» Exercise description
Format every line of the entries below as a Markdown table with the columns "Row" and "Line", numbering the rows and omitting blank lines. Leave the pictures out of the table.

» Source entries
▽

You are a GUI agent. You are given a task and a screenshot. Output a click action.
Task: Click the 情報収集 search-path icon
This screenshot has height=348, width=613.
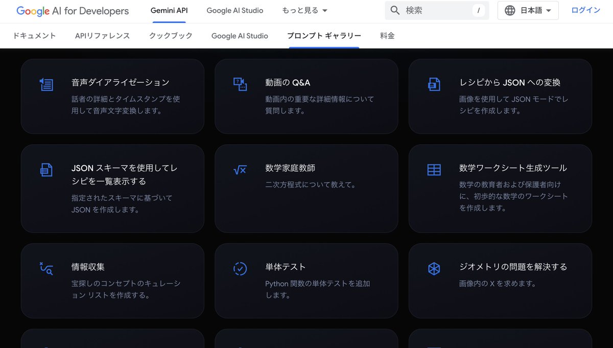pos(46,268)
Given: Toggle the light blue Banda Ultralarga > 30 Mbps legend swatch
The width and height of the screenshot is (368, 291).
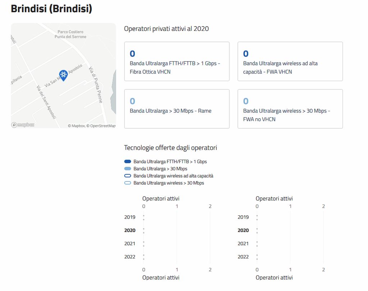Looking at the screenshot, I should click(128, 169).
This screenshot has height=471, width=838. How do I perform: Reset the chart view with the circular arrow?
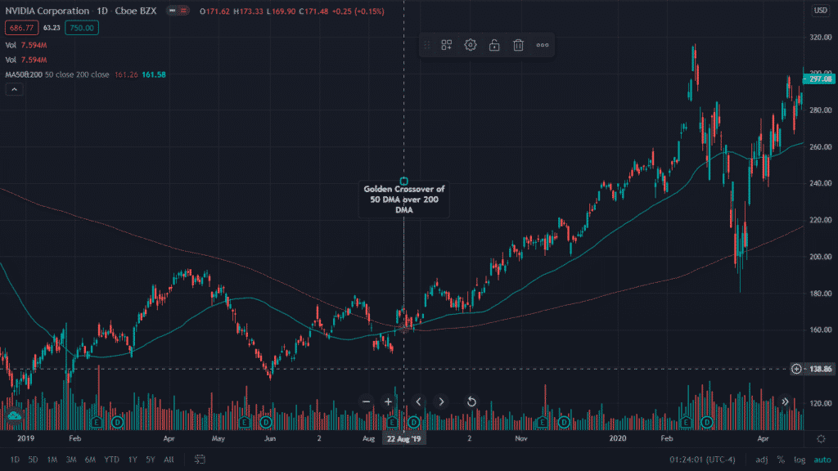(471, 401)
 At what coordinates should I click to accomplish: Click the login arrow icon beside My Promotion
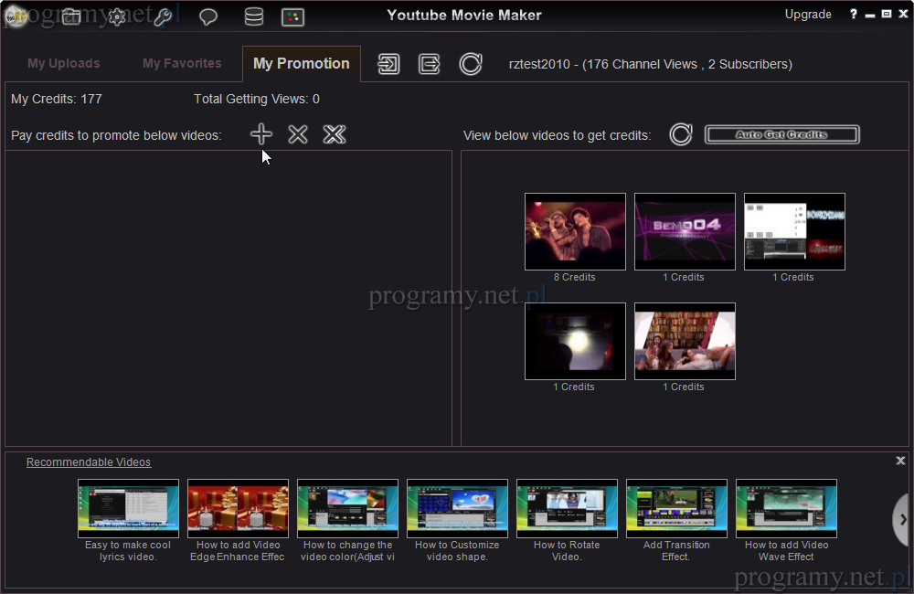(x=389, y=64)
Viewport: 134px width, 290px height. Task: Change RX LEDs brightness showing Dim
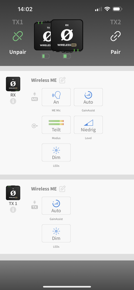point(56,153)
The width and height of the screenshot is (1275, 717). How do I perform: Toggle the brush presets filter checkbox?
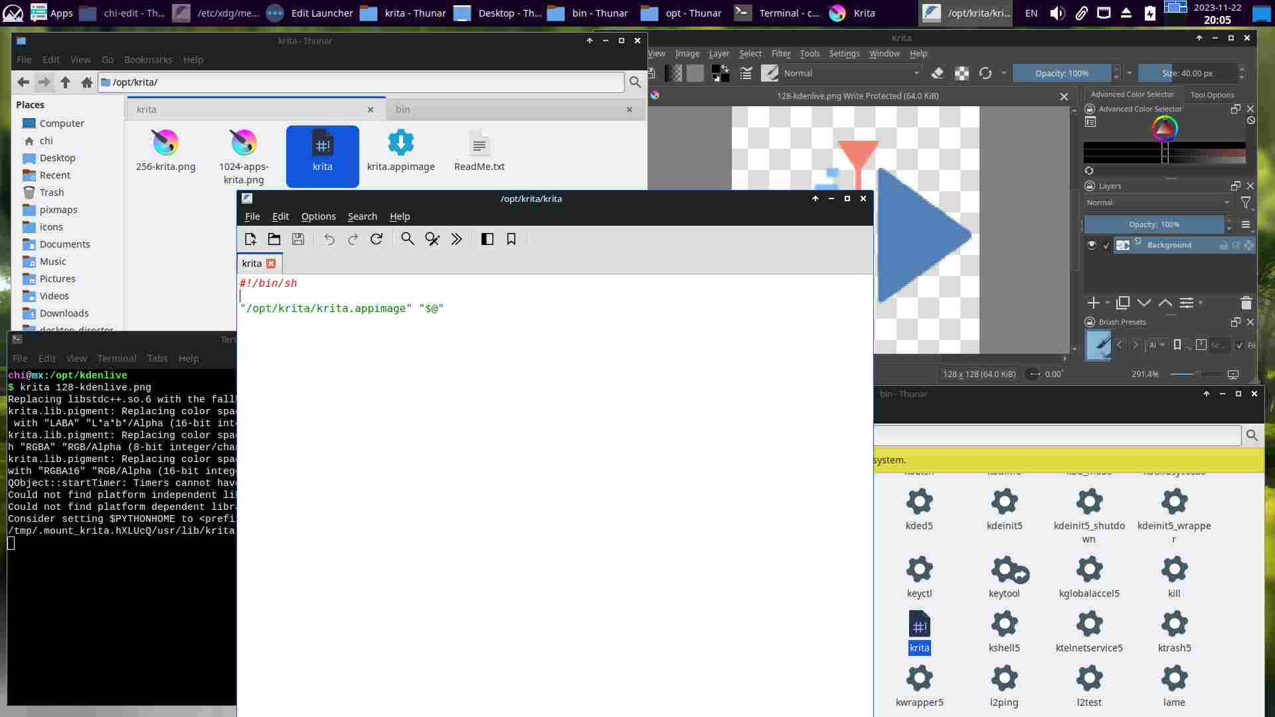tap(1239, 345)
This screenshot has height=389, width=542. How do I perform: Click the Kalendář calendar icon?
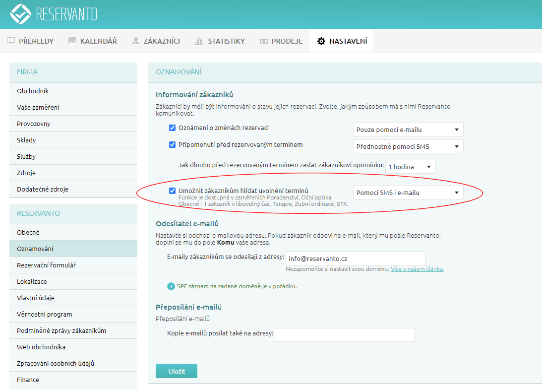coord(72,41)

△

» Written response
| Row | Line |
|---|---|
| 1 | You are a GUI agent. You are given a task and a screenshot. Output a click action. |
| 2 | Task: Click the 情報収集 search-path icon |
| 3 | This screenshot has height=348, width=613. |
| 4 | pos(46,268) |
| 5 | Given: Toggle the light blue Banda Ultralarga > 30 Mbps legend swatch |
| 6 | The width and height of the screenshot is (368, 291). |
| 7 | Looking at the screenshot, I should click(128, 169). |
| 8 | This screenshot has height=471, width=838. How do I perform: Reset the chart view with the circular arrow? |
| 9 | (471, 401) |
| 10 |  At what coordinates should I click to accomplish: Click the login arrow icon beside My Promotion |
| 11 | (x=389, y=64) |
| 12 | Viewport: 134px width, 290px height. Task: Change RX LEDs brightness showing Dim |
| 13 | point(56,153) |
| 14 | The width and height of the screenshot is (1275, 717). How do I perform: Toggle the brush presets filter checkbox? |
| 15 | tap(1239, 345) |
| 16 | This screenshot has height=389, width=542. How do I perform: Click the Kalendář calendar icon? |
| 17 | coord(72,41) |